## Your assignment
Among the lines below, return each one that contains the word "banner".

+-------+

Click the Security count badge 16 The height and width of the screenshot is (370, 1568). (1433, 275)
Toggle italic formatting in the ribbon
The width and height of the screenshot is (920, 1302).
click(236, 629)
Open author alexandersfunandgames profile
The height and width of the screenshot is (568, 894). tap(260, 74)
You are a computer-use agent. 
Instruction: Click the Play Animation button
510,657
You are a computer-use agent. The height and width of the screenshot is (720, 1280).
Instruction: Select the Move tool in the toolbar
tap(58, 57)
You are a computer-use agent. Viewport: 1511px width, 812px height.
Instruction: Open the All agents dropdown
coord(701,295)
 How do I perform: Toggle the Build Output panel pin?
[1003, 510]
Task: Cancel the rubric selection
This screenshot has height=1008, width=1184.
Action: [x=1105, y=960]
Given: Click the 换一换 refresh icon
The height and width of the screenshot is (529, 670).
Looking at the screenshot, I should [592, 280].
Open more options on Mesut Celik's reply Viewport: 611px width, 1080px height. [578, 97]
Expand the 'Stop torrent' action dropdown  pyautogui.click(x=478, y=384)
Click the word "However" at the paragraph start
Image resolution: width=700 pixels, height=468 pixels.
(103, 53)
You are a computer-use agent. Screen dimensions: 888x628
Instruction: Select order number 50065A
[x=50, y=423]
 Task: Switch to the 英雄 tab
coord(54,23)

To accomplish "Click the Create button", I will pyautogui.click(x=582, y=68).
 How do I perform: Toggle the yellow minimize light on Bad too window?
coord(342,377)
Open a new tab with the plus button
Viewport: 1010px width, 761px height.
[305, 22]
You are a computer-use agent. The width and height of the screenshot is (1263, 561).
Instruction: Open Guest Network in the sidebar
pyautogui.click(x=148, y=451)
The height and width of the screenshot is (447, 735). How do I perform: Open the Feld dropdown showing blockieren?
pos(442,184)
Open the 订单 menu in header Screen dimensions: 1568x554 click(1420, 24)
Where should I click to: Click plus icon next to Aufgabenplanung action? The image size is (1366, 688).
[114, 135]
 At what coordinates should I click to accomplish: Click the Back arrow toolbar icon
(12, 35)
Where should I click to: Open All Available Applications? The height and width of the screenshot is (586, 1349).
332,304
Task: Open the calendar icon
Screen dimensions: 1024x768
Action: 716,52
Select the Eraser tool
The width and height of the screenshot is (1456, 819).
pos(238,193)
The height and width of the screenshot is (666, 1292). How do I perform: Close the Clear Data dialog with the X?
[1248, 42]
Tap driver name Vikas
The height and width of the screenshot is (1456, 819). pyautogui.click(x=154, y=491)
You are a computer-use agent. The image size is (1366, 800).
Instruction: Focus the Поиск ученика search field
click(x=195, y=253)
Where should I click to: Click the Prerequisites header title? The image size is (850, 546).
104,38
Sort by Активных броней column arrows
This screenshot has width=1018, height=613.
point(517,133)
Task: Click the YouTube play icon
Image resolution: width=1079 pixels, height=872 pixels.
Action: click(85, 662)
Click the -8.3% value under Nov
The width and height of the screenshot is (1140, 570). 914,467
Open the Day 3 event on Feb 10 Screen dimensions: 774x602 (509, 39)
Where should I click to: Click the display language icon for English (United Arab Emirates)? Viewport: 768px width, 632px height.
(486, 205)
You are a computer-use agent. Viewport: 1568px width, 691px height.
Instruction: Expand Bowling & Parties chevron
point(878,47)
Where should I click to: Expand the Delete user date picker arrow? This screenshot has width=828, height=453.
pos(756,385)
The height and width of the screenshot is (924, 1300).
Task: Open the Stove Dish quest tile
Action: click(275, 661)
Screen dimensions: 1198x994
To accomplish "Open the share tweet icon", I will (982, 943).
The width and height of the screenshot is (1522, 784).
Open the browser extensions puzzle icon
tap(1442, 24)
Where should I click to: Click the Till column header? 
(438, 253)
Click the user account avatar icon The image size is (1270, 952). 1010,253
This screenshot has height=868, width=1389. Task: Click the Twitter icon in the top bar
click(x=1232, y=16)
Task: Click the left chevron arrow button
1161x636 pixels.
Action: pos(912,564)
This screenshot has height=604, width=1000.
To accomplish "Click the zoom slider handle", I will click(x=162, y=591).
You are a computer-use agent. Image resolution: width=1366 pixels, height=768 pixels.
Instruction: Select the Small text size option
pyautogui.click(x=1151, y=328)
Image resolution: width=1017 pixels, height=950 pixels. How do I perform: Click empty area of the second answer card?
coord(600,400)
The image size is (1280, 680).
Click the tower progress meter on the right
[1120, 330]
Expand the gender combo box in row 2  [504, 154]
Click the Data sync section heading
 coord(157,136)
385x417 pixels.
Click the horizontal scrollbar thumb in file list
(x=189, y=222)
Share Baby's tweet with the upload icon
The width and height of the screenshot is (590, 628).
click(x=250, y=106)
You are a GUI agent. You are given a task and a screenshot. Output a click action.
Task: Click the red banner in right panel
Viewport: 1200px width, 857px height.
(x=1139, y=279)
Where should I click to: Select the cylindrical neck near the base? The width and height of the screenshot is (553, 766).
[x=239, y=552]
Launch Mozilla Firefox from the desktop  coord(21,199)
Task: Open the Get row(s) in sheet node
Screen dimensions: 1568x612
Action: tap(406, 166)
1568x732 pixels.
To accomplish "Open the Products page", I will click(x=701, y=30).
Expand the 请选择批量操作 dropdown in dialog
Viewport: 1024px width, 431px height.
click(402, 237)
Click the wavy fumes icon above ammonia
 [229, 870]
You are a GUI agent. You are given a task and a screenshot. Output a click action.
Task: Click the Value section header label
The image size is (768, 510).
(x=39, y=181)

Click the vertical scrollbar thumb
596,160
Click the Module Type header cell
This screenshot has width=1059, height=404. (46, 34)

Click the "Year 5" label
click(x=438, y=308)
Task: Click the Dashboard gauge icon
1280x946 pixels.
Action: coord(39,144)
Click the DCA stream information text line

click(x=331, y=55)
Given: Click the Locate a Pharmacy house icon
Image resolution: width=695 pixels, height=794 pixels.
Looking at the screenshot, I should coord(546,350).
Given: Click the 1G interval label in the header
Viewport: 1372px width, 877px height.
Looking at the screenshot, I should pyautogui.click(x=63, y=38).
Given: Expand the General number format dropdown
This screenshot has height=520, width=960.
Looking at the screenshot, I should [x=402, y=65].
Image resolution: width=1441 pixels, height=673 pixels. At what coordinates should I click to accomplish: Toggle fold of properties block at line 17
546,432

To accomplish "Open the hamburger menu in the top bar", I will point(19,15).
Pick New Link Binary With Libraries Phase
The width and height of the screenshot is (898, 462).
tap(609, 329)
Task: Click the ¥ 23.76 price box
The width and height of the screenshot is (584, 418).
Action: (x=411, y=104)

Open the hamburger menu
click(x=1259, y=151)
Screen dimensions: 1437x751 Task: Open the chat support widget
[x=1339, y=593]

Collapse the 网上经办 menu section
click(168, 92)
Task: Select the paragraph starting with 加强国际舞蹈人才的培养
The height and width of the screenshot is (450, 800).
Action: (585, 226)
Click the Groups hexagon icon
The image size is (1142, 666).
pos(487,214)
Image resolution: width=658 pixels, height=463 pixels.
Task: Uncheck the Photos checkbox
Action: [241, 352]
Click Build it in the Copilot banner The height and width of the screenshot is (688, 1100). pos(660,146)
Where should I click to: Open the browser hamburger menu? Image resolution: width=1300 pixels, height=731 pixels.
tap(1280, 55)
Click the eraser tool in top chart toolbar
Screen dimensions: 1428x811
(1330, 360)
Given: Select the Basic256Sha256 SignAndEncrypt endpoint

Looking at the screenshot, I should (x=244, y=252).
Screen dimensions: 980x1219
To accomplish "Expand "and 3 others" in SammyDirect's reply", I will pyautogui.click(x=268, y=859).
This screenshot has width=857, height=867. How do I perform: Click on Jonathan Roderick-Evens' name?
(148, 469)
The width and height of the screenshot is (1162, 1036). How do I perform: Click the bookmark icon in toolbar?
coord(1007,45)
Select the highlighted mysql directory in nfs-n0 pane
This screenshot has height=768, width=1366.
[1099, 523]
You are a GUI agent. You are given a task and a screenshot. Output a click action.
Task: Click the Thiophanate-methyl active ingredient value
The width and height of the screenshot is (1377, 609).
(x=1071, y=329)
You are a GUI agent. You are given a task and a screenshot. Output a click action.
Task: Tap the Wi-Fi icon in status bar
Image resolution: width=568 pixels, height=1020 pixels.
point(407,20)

+-------+

## Answer section
Task: Click the red banner in right panel
Click Build it in the Copilot banner The height and width of the screenshot is (688, 1100). pos(660,146)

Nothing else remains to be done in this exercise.